Given task: Give the lines between the ones holding "Additional Reports for" and "The County Government of (475, 1221)", inclusive, again, changing "Government" to "Administration" and leaving everything else the same.

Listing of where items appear
* begin *
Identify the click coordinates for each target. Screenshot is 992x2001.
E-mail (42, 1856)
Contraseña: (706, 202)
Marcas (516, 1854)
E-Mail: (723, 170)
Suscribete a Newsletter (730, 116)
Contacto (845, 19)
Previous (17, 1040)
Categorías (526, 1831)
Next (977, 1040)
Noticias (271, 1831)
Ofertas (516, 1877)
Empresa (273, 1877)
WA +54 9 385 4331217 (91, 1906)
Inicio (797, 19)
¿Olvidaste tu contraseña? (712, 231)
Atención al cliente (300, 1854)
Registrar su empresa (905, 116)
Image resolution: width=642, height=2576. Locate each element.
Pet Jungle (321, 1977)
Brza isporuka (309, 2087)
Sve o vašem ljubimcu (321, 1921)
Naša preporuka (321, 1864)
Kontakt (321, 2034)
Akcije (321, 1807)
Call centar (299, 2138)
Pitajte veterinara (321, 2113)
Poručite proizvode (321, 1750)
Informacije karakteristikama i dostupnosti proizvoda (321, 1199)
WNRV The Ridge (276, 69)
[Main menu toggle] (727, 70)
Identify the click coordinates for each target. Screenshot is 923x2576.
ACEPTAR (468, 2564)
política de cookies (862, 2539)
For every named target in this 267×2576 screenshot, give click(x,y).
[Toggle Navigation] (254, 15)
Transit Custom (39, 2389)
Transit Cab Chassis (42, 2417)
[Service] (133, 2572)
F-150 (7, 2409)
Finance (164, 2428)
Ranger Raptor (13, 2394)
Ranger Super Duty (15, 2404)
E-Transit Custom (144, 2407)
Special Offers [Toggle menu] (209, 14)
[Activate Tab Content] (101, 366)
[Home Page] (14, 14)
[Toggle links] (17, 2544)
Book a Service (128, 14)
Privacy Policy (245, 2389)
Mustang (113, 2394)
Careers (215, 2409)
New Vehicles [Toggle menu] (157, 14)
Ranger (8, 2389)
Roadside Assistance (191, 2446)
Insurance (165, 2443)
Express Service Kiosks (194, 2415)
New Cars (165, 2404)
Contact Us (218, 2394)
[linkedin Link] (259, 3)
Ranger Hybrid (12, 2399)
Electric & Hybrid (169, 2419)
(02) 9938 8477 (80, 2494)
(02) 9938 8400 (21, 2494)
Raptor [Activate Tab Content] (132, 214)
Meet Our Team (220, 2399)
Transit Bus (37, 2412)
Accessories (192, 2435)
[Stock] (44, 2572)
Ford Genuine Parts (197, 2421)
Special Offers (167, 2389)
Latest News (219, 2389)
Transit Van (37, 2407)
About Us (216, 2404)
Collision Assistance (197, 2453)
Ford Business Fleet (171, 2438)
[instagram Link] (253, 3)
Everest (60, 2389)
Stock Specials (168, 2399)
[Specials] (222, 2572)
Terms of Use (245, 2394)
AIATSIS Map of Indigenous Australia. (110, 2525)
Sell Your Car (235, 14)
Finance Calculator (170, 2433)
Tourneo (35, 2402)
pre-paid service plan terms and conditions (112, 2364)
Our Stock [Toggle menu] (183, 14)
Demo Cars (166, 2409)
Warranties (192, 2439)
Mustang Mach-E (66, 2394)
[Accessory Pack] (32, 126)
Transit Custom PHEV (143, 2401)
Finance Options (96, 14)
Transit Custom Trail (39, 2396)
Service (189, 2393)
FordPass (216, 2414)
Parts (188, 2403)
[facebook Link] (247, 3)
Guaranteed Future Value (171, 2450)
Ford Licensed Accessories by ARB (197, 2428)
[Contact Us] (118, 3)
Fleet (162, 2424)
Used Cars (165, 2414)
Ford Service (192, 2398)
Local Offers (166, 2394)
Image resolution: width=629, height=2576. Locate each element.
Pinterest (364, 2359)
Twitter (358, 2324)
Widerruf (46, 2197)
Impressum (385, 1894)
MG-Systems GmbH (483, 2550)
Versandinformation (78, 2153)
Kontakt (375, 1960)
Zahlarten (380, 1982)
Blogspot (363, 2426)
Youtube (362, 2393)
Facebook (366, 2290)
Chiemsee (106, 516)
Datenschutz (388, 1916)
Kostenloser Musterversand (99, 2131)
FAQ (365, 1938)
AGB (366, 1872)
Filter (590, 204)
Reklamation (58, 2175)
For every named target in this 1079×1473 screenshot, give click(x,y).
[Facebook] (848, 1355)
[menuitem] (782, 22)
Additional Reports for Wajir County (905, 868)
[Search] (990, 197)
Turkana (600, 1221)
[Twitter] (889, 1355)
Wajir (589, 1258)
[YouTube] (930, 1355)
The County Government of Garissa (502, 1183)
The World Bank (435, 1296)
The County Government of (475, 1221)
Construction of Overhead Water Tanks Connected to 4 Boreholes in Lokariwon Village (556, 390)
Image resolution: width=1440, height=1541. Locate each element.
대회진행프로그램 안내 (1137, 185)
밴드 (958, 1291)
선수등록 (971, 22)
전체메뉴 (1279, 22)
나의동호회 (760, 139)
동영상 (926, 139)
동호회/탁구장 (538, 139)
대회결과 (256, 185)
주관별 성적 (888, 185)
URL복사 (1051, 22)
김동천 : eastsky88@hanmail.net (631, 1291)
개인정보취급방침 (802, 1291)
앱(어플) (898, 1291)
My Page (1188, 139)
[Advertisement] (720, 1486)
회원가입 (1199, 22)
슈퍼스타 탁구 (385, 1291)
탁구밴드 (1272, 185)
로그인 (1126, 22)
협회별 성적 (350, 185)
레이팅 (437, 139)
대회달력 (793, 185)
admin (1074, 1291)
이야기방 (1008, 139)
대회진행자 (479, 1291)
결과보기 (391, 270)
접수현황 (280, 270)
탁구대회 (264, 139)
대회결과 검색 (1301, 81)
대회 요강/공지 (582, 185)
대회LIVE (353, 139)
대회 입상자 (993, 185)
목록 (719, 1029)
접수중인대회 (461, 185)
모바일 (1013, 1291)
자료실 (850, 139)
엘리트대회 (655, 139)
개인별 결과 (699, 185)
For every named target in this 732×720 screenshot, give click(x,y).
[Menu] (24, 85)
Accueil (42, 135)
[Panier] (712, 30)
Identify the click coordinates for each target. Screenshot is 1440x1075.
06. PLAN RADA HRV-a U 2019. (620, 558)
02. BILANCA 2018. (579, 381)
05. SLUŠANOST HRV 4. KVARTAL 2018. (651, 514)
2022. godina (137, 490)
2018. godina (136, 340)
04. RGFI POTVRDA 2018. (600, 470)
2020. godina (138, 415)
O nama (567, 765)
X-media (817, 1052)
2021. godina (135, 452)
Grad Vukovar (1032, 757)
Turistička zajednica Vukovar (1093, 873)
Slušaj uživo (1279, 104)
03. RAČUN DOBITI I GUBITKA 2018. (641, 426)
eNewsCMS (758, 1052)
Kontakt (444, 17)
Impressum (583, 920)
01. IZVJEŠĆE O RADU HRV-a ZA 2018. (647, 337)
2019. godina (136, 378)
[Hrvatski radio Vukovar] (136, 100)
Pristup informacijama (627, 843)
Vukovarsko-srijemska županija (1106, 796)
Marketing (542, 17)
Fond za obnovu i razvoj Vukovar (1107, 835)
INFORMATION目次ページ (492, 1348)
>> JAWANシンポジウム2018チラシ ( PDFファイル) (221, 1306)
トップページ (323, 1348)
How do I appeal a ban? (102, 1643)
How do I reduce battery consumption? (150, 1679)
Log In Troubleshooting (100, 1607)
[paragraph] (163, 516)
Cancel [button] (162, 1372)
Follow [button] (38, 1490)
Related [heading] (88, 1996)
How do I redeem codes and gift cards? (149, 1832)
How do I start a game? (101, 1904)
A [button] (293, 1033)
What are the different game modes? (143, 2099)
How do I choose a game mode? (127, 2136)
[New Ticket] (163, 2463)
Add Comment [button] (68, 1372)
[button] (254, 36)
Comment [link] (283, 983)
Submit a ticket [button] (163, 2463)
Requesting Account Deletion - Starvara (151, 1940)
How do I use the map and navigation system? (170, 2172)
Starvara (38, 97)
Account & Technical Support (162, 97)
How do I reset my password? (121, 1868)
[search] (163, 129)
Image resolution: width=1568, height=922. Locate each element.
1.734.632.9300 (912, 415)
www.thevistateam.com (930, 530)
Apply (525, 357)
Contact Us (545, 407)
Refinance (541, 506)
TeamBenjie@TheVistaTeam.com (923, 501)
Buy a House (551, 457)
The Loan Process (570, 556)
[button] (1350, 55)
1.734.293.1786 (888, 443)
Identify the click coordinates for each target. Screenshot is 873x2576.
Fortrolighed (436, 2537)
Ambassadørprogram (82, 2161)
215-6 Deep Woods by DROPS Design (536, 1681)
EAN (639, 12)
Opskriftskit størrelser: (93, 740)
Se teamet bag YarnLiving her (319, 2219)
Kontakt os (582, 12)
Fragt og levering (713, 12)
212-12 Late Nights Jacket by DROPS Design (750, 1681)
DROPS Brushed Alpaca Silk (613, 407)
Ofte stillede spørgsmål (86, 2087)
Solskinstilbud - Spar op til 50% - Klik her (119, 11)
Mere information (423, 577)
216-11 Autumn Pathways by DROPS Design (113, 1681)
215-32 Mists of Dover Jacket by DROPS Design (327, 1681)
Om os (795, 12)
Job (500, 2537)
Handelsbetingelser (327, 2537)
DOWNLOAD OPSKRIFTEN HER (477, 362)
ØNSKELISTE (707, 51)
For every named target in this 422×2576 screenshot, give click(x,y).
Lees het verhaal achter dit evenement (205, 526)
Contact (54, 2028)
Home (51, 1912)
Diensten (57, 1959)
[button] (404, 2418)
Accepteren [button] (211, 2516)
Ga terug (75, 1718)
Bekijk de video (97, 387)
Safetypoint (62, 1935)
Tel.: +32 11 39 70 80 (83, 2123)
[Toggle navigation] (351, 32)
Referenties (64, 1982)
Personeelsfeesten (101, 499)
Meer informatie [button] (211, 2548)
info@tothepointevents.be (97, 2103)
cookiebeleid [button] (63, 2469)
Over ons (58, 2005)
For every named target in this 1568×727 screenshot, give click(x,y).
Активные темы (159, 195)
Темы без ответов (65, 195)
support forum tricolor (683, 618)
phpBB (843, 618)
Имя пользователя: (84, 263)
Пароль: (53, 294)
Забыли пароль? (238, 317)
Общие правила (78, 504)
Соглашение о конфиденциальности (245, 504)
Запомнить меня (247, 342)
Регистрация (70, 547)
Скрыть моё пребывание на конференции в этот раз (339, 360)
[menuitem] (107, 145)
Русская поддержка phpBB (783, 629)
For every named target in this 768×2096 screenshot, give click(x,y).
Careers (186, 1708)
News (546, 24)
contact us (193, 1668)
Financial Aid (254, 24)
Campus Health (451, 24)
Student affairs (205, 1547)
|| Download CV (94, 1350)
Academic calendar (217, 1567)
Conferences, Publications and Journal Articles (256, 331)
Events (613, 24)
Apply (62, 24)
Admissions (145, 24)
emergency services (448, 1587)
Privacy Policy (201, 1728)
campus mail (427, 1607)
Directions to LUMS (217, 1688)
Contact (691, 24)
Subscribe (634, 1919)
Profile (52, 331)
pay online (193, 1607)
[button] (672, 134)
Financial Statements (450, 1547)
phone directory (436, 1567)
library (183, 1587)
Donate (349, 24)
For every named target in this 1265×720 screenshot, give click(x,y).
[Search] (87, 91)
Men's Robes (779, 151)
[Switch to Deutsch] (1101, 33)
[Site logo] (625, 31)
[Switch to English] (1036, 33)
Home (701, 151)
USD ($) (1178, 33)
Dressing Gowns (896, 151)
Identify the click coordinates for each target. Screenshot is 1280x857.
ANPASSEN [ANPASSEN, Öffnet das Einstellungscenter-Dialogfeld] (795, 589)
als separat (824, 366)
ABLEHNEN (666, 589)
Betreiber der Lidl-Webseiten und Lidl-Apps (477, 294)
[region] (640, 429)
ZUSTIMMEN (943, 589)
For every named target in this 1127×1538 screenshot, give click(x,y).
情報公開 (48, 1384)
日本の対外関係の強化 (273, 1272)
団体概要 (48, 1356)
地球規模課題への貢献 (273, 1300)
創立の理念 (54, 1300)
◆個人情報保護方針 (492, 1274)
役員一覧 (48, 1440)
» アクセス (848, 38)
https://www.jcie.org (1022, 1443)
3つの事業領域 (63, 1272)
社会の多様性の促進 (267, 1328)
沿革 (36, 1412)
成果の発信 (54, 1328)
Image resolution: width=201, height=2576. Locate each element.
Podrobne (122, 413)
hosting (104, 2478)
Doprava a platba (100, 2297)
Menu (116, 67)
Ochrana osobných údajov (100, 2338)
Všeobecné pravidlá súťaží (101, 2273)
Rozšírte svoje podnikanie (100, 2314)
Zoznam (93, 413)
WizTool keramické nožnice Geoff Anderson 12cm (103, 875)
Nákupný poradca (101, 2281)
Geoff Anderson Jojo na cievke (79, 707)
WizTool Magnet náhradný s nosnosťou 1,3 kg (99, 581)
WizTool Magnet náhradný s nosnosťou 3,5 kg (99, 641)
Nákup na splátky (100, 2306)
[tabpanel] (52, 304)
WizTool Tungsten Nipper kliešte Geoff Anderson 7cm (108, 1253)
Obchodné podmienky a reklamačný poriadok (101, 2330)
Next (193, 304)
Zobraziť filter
* end *
Exercise result:
Additional Reports for Wajir County (905, 868)
[Search] (990, 197)
Turkana (600, 1221)
[Twitter] (889, 1355)
Wajir (589, 1258)
[YouTube] (930, 1355)
The County Administration of Garissa (502, 1183)
The World Bank (435, 1296)
The County Administration of (475, 1221)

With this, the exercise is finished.